What to do: Report every line of the material that contains the word "Expand", treating uppercase and lowercase letters as different.

Items from a dataset:
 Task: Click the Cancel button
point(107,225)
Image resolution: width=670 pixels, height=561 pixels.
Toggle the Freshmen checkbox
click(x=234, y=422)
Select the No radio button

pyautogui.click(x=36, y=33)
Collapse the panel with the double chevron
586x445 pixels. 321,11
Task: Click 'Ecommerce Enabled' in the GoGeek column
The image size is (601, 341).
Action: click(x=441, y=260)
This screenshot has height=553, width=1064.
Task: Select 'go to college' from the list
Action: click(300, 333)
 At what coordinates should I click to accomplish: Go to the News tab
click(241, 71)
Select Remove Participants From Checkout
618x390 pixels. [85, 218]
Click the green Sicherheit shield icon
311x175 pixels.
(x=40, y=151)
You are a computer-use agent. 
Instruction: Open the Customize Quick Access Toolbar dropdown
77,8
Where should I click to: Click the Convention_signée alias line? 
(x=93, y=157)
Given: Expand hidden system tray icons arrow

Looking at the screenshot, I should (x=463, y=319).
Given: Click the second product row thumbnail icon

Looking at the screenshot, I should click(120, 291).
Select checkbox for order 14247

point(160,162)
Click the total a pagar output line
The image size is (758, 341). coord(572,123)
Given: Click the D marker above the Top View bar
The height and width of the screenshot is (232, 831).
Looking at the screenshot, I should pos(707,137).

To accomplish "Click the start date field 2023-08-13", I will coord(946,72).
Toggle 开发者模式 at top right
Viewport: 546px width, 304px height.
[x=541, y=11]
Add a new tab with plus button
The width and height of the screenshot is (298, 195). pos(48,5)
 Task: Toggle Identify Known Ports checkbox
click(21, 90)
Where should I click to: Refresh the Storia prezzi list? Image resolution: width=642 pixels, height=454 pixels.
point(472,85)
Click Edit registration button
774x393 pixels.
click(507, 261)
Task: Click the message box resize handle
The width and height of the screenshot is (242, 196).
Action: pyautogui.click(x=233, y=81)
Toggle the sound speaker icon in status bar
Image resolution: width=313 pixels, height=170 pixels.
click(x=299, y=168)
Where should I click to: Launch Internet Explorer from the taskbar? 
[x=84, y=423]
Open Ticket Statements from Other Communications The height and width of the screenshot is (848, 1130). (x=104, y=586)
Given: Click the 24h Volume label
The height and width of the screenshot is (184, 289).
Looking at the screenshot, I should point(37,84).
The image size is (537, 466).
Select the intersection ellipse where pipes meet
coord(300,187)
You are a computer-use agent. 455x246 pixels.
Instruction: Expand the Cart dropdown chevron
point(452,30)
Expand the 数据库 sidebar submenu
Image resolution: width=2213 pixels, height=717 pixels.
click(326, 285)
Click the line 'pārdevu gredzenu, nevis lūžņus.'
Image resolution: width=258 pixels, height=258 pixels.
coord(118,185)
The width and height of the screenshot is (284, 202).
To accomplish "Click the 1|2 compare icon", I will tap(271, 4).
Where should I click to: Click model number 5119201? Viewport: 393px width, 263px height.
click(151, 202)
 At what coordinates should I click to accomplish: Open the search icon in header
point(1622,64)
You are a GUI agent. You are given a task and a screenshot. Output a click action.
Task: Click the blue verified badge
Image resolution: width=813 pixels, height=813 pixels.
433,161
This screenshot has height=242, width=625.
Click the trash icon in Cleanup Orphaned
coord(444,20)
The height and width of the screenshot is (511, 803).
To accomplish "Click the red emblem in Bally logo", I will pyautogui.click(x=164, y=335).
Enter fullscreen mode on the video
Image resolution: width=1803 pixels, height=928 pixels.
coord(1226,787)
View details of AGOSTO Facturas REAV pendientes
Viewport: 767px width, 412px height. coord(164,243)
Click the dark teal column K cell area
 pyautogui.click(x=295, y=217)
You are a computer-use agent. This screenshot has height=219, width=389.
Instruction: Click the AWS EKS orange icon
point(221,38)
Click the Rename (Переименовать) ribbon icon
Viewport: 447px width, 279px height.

Task result:
Given: Expand hidden system tray icons arrow
Instruction: Expand the Cart dropdown chevron
Expand the 数据库 sidebar submenu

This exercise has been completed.